The day before the previews for the Guthrie’s Cyrano de Bergerac began, the costume department was still bustling with more than half a dozen people fixing trims and collars, weaving in flowers to wreaths, fixing nun headdresses, and revising details that didn’t quite work on stage during rehearsals. Under costume designer Jan Chambers’ vision, the show’s large 18-person cast necessitates 78 costumes that involve approximately 500 individual pieces.
Well, “necessitates” might be a strong word, but artistic director Joseph Haj’s marching orders to Chambers were to do a traditional wardrobe with the “Guthrie treatment.” To Chambers, that meant maximizing the Guthrie’s ability to create. The show ended up enlisting 17 people for costume work and 11 people on wigs and facial hair.
To be fair, the play is set in a pretty grandiose period. Not Louis XIV grandiose (right now the ruler is Louis XIII), but still grandiose. The story takes place in France during the Battle of Arras in 1640, but the simplified summary is that it’s a love story. Cyrano de Bergerac is a cadet in the French army, and he is in a love triangle with Christian, a young new cadet, and the beautiful and intelligent Roxane. Despite Cyrano’s many talents, his humongous nose strips him of self-confidence, so when Roxane expresses romantic interest in Christian, Cyrano gives Christian the words he needs to woo her. I’m sure you can extrapolate the potential conflicts from there.
“I know Joe didn’t want anybody to look silly, and that’s a big worry in this period,” Chambers says. “One of the first things he said was to kind of ‘joosh’ the period a bit.” That meant moving the women’s fashion forward a few years to a more elegant, natural waist gown to not trivialize their maturity and to move the men’s fashion back a few years so they weren’t stuck with the silly high-waisted silhouettes.
Although Chambers has been a costume designer for decades—she cites her first gig at age 6 when she and her friends were selling peach pits and she decided they needed to look poorer and dirtier to garner pity—this was the first time that Chambers created costumes for the cavalier period. To research, she watched a lot of movies but also went back to the primary sources: paintings and drawings.
“There’s a lot from this period, particularly the Dutch painters like Holbein and Rembrandt, and there’s a slew of them. They’re further north, but the silhouette is there,” Chambers says. “There’s a lot of painting of French people as well, both royalty and nobility, but also some of the lower classes, and you know, you kind of have to hit both.”
Haj, on the other hand, has done the play, and with the same set designer, McKay Coble. He, Coble, and Chambers all worked together for more than a decade at the Playmakers Repertory Company in North Carolina, but Chambers joined just after Cyrano was put on.
For the 2006 Playmakers production, he ended up penning his own adaptation of the Edmond Rostand classic, using his own working knowledge of French and two old English translations of the script to create a version where, among other slight shifts, Christian isn’t an oaf and Roxane has more of a voice.
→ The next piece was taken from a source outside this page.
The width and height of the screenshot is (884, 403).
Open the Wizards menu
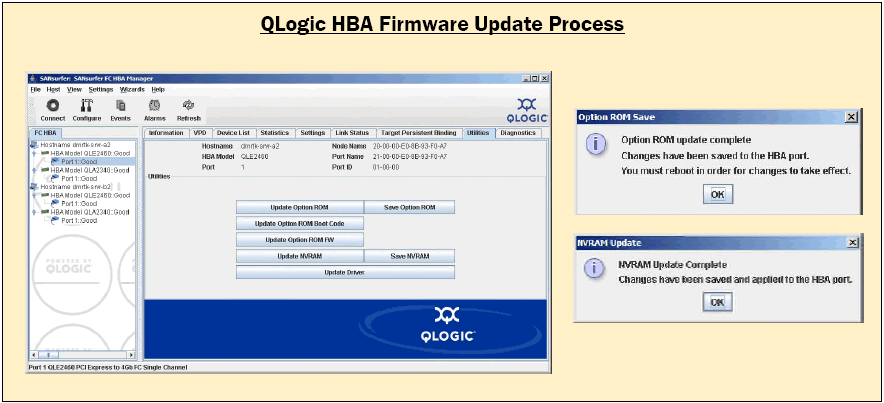(132, 89)
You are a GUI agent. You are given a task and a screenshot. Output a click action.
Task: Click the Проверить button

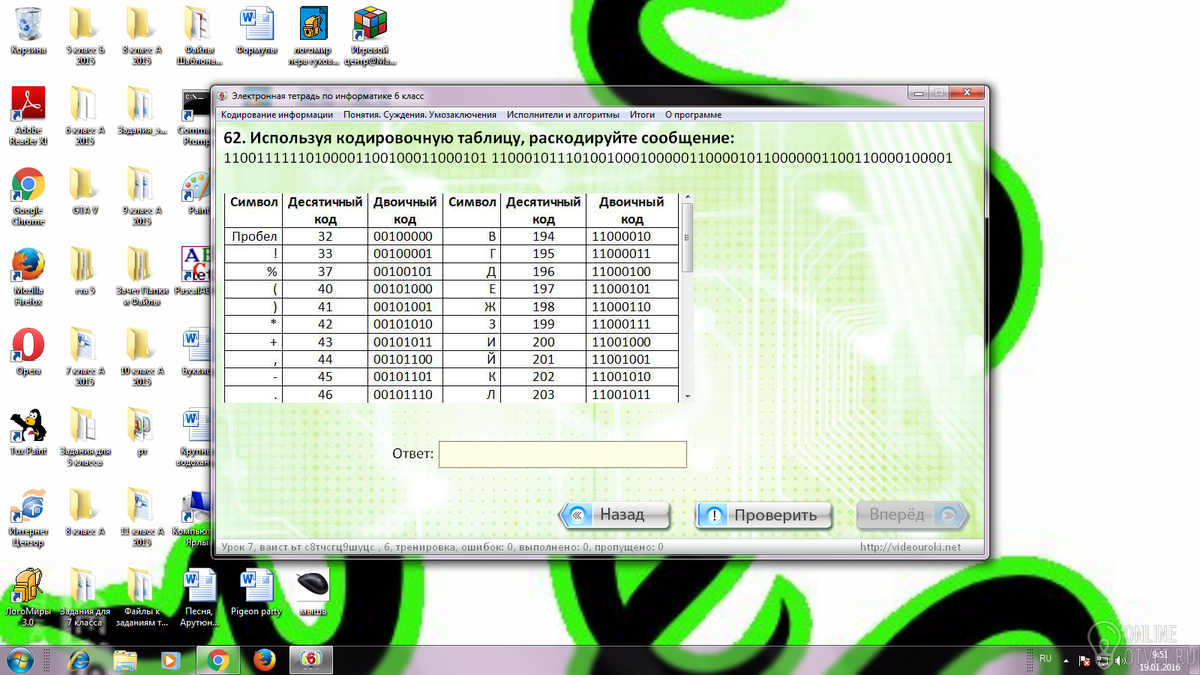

Haj is bringing that script to the Guthrie as well, but furthered even more.
To bring these character developments into life, Chambers chose dress colors for Roxane that would allow her to stand out in the crowd and removed the gaudy “frippery” at the time (her words, not mine) to make her a more mature and elegant presence. For Christian, Chambers put him in lighter colors. “He sort of seems to glow a bit,” she says. “You sort of see what Roxane sees.”
Because of the amount of pieces in the show, Chambers also looked to other theaters such as the Milwaukee Repertory Theater—you have them to thank for Montfleury’s over-the-top, 60-pound getup—and the Oregon Shakespeare Festival. (Shakespeare lived before the cavalier period, but much of the peasant, poet, or cadet wear is more timeless or can be repurposed.) Even as she looked through the options, she knew she had to keep everything cohesive: The costumes have to work with the costumes the Guthrie is creating, and everyone’s costumes have to work with the color palette derived from the set, a curiosity cabinet-inspired scheme with hand-painted flowers and layers that are stripped away as the truth comes out.
As the Cyrano de Bergerac preview performances run through March 21, the costume department may continue to tweak the final look. Chambers, who lives in North Carolina, certainly plans to stay through opening night. Once the show officially opens, though, everything is set: no more adjusting the neckline, no more sewing extra snaps. The world that Chambers and the rest of the creative and production team created will be set for the show’s six-week run. Looking at the costumes and the set, it’s bound to be a masterpiece.